I plan to write more on these topics eventually, but I see this essay as a bookmark for the time being even though there is more that can be said about origin stories, spiritual practice, cosmology and so on. I feel like I’ve said quite a bit and I hope to see these ideas discussed before I forge even further ahead. I’ve seen many of the ideas that we’ve already discussed picked up on other blogs, which is heartening and gives me hope that the same will occur with what I have written most recently. That being said, I don’t know whether or not this has occurred because people have read my blog or the collective psyche has started intuitively moving in this direction on its own. Regardless, I pray that we don’t have to wait another decade before thinking minds are ready to engage with the ideas that I have presented here.
I don’t know about you, but time seems to be running low to me.
Reforming Christianity III - Rehabilitating Marcion
What an interesting read. Thank you so much and I look forward to your further writings. Christianity ( Churchianity as you call it) as it evolved, seems to me to have often served as a useful Elite control mechanism for better management of the "lower" orders. In other words, an early form of "technocratic" control. Just as the current technocrats (WEF for example) are trying to get under our skin and wish to control even our most "intimate" data (our DNA), their spiritual ancestors (the priestly casts of various religions) achieved similar control by subtly and not so subtly poisoning the intimate spiritual spaces where humans tried to connect with the deeper reality of their being. Hence their often prurient focus on "sins of the Flesh" was one clever technique for installing hopeless fear and subservience in pubescent young people. In the same way that regular Jews were generally kept under the foot of their priestly betters in Europe, so too Catholics and Protestants, especially those less educated or materially less well off, were often "subdued" by a kind of doctrinal bullying and their clerical and political overlords of various hues made sure that whatever they believed would at least involve some degree of angst, unfulfillment and the need for authorative control and direction. For example an Irish Catholic in 1950s, might have had a deep faith, but then also had to deal with the spiritual dissonance of not being allowed to attend the funeral of a loved Protestant neighbour; the tension here between his "faith"" and the " authority" of the the church and it's priests and their teachings on "scandal". The preservation of the Church's image in Ireland was usually of primary concern.
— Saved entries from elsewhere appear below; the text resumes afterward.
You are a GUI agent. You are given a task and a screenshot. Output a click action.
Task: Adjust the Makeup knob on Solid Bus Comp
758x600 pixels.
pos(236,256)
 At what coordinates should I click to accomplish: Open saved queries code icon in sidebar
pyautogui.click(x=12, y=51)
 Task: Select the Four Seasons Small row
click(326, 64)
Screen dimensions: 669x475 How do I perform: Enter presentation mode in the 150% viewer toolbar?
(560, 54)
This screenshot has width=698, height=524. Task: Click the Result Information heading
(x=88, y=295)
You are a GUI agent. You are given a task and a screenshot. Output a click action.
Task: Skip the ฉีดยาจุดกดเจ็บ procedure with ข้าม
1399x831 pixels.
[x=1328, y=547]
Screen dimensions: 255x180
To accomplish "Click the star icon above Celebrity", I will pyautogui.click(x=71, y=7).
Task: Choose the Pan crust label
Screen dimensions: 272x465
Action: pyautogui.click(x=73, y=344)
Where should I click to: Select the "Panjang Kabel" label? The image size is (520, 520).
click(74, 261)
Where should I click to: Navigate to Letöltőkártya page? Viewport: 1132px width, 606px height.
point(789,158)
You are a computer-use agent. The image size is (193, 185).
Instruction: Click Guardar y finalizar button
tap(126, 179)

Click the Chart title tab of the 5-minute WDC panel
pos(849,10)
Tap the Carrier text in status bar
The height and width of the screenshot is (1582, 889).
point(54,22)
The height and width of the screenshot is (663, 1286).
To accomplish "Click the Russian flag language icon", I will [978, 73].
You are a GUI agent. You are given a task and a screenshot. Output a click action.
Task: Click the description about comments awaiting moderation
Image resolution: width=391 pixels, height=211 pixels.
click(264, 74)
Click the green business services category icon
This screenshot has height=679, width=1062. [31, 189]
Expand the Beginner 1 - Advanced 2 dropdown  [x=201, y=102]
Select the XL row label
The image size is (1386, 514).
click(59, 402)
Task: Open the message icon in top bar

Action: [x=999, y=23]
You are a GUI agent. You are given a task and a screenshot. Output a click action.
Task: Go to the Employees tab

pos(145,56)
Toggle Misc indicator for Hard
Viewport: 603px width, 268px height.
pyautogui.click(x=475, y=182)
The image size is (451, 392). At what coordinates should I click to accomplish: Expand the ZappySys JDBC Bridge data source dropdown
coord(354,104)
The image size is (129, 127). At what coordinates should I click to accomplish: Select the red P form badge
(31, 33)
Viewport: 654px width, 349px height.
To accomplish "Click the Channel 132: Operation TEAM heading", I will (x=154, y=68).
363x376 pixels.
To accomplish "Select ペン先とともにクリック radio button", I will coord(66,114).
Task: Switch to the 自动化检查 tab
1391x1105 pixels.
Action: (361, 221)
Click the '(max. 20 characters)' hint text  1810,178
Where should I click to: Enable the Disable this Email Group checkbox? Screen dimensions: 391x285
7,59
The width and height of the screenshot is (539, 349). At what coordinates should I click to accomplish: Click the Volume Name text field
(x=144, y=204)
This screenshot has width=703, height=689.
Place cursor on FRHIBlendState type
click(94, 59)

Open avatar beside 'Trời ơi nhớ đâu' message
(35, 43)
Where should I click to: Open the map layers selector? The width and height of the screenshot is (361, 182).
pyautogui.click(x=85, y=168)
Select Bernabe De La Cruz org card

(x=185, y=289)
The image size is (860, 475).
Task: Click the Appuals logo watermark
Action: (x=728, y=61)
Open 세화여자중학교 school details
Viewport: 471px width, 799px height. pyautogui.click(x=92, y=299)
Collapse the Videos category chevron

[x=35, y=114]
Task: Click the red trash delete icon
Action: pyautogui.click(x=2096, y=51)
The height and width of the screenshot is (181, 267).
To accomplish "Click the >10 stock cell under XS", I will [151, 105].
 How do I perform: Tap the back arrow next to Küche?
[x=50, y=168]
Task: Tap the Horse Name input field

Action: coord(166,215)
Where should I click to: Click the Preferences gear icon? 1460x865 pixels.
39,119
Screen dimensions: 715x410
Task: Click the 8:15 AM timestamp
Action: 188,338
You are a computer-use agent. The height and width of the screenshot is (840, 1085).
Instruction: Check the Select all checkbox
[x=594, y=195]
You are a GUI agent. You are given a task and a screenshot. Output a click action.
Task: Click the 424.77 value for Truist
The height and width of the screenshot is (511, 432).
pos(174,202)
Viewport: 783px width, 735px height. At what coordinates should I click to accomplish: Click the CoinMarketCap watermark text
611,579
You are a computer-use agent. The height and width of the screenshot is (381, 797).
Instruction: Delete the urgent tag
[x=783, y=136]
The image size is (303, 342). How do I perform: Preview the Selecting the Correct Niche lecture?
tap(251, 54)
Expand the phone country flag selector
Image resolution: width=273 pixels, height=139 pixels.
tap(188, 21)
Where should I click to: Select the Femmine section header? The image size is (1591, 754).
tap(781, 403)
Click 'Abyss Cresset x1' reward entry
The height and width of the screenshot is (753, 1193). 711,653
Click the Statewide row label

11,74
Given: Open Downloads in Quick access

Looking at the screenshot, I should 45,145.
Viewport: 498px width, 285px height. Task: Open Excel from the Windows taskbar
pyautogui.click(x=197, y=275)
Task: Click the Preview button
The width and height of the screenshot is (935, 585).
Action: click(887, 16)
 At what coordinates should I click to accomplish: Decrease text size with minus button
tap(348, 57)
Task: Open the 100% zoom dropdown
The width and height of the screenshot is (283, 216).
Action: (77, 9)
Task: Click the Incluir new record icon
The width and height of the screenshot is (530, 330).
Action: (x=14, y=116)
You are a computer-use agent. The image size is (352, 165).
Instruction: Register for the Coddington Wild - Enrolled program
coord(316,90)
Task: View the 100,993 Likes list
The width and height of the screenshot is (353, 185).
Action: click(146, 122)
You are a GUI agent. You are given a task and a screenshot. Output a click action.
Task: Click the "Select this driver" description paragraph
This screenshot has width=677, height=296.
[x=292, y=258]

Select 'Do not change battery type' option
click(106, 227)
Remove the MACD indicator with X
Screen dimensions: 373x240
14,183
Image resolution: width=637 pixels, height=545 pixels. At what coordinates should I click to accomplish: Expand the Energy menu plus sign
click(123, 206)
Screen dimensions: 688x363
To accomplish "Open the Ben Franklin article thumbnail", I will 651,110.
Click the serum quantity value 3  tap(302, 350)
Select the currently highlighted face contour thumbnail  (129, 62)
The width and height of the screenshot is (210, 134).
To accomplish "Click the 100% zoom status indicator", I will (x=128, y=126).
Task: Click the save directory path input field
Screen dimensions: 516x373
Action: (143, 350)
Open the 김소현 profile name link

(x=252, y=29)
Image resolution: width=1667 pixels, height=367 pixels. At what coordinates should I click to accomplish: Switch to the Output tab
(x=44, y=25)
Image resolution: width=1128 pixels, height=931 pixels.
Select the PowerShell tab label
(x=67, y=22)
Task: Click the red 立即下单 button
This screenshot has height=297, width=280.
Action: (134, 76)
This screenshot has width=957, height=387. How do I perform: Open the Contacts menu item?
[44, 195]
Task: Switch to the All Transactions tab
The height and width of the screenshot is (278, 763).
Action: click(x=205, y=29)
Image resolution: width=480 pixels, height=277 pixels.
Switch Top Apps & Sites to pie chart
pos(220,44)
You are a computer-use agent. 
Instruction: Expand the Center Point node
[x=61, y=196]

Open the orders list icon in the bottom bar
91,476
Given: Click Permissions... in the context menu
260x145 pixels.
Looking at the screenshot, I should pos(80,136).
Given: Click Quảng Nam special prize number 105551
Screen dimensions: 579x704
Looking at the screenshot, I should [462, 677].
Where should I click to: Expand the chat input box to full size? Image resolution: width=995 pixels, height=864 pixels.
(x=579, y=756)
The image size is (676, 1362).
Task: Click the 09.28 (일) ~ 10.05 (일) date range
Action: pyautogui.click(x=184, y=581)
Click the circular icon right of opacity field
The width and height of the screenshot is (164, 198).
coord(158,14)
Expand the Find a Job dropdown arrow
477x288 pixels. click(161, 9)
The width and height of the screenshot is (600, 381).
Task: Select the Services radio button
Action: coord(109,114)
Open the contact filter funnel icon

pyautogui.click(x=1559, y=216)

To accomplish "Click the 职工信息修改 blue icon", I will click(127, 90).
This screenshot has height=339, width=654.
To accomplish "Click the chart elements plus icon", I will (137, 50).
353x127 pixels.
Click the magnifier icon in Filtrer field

Hence the recent priestly child abuse revelations, which probably would have been suppressible in earlier times. Suppressible however...probably with the guaranteed collusion of fearful and subservient church goers. As you put it so well...
"Spirituality ought to empower our people and give them both the tools and the courage to confront their oppressors"
"spiritual practice, like any other practice whether it be cooking, training, crafting or so one, has to make individuals and the groups to which they belong stronger. Spirituality ought to empower our people and give them both the tools and the courage to confront their oppressors. No system deserves blind allegiance and all systems have to answer the question, “does it make me and mine stronger?” to avoid being jettisoned or radically reformed going forward."
Agree completely!
I have been wrestling alone with these topics since learning of Marcion and Laurent Guyónt two or three years ago.
Your analysis is a much welcomed breath of fresh air!